Evan Peterson’s Internship at Leedscape in Beijing
The LSU Robert Reich School of Landscape Architecture has a long-standing tradition of facilitating internships for undergraduate students. Undergraduate students are required to participate in internships during the spring semester of their fourth-year of study at the school; they earn six hours of course credit and many of the participating firms pay their interns, as well.
Semester-long internships are beneficial as students are given the time to become fully immersed in the work environment, and they become more involved in projects at the participating firms. In addition, students are often asked to remain as interns throughout the following summer, and they can pursue internships that take them farther afield—say China, for example.

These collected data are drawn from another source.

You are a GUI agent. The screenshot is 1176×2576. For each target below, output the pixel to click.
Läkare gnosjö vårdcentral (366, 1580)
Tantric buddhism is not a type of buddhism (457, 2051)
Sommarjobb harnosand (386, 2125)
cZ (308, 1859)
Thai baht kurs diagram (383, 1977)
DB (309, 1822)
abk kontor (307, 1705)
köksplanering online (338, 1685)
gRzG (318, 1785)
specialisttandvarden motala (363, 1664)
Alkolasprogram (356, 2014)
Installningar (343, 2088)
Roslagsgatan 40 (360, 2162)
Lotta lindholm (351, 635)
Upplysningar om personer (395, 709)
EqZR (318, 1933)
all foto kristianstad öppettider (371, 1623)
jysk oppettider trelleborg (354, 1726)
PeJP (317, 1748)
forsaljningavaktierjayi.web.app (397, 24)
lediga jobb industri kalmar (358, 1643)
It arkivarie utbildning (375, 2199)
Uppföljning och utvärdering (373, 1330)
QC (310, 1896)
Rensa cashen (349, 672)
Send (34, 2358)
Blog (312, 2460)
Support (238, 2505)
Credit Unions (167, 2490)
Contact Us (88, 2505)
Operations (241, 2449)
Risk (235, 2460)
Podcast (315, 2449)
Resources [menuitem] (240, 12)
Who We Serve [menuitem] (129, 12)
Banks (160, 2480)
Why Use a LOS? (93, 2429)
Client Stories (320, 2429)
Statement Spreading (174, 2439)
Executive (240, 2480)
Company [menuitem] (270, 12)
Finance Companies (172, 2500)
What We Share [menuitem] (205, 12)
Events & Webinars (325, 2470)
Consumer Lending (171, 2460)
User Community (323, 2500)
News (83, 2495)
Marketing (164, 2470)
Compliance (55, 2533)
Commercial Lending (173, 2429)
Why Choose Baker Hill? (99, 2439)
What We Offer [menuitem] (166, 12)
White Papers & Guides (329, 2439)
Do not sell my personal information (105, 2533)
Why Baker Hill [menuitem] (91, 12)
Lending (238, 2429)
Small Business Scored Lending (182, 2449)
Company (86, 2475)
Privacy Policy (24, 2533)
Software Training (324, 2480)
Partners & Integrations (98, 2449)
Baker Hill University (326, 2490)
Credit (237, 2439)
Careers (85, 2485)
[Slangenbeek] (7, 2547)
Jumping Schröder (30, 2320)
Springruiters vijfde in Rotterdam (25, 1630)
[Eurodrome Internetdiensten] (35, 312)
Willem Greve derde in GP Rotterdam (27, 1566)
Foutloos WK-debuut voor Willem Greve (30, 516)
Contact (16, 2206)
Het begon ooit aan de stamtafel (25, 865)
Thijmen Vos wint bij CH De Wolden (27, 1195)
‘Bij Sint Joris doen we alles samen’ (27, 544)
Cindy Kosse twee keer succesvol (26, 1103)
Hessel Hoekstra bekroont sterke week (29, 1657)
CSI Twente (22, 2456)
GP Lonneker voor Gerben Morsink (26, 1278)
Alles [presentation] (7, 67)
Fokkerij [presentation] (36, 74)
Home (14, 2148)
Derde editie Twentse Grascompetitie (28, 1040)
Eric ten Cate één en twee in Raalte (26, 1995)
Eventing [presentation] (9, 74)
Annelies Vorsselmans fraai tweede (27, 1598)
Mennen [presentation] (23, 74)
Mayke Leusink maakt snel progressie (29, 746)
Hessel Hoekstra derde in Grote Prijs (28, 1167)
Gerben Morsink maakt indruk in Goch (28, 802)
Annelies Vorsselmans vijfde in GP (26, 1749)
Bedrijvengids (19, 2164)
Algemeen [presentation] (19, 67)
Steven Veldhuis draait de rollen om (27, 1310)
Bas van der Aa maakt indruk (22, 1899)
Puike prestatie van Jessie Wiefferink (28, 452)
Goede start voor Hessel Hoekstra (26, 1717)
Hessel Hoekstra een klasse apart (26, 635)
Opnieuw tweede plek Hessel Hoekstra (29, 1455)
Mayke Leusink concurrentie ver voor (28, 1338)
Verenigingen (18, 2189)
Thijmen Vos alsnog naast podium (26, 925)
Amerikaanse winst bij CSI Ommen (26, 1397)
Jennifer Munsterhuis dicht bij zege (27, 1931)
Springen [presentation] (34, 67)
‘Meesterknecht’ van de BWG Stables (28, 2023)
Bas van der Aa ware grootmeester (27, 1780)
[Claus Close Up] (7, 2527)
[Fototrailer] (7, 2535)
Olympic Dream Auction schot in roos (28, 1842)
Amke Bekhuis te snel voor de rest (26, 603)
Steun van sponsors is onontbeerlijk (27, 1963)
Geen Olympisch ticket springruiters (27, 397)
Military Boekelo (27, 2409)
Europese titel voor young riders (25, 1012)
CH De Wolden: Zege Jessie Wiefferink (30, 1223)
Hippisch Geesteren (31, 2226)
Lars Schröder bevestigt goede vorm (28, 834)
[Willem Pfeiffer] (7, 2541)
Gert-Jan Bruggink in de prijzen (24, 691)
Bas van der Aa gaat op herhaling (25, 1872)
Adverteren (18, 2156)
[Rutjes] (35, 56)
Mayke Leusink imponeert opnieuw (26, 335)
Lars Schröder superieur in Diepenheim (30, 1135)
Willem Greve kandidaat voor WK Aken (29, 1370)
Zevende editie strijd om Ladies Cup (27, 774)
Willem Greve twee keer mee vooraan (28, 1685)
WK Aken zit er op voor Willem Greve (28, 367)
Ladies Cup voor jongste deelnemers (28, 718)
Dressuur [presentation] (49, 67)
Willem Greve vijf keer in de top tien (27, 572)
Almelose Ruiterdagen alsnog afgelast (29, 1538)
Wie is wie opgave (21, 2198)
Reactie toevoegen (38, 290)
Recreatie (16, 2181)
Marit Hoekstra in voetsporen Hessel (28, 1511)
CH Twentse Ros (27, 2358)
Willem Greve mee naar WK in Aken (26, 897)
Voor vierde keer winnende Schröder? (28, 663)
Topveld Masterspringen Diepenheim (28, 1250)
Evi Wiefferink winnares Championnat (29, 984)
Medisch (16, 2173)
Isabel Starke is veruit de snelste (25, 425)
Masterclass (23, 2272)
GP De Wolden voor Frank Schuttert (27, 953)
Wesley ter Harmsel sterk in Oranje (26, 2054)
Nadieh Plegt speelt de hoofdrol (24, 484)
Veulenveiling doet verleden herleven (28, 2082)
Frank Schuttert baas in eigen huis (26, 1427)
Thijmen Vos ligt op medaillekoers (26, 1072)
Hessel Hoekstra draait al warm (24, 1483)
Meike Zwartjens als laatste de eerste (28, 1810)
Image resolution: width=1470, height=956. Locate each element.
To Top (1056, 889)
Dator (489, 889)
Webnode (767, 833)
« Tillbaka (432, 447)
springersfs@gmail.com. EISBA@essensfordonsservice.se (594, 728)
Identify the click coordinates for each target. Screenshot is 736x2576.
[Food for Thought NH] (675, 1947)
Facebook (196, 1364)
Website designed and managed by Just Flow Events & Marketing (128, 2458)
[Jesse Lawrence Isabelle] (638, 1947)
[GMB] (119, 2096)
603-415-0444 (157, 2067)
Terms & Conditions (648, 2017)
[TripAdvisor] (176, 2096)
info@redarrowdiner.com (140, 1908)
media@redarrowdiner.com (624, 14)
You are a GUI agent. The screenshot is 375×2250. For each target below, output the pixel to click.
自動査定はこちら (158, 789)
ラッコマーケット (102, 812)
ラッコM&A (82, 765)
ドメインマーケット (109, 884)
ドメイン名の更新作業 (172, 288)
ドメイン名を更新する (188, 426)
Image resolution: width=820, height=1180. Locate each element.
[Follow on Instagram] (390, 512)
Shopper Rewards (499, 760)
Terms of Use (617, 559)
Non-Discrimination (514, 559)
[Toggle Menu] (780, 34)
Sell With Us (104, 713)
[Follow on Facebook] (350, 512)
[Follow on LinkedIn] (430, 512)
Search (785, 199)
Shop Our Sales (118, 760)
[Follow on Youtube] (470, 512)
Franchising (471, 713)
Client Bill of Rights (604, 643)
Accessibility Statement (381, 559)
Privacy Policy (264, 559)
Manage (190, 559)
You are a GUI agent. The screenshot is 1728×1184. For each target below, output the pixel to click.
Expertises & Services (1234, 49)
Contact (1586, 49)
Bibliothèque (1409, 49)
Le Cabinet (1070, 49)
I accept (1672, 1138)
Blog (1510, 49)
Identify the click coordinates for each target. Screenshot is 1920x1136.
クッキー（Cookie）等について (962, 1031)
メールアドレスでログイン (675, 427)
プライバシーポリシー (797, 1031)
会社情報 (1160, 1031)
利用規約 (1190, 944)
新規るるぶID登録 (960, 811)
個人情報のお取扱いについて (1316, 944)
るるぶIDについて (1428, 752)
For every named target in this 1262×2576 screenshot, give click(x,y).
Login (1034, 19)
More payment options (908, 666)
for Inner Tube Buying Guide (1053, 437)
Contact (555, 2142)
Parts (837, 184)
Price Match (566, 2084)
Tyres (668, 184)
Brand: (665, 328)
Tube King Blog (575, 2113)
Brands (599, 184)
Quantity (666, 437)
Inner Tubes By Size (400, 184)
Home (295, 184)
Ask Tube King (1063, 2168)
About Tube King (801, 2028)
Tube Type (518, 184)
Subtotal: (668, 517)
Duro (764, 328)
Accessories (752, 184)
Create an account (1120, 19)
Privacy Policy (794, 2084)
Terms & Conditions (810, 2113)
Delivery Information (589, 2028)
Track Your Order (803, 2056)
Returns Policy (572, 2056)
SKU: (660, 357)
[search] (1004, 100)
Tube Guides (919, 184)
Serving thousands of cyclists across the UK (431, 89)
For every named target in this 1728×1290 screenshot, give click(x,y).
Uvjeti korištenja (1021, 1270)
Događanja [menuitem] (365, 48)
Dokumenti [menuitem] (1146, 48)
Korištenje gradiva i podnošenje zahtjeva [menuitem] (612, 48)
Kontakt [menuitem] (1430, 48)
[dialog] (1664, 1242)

Evan Peterson, a fifth-year landscape architecture student at LSU, recently returned from his internship at Leedscape in Beijing. Evan has graciously provided a summary of his internship experience in Beijing.
One of the most common questions I answer about my internship in Beijing is “Why did you go?” There are many answers; however, the main reason I went to China—as well as why I came to LSU’s Robert Reich School of Landscape Architecture—is best answered by a proverb attributed to Confucius: “It is better to travel ten thousand miles than to read ten thousand books.” The meaning is evident: knowledge gained from foreign experiences is invaluable.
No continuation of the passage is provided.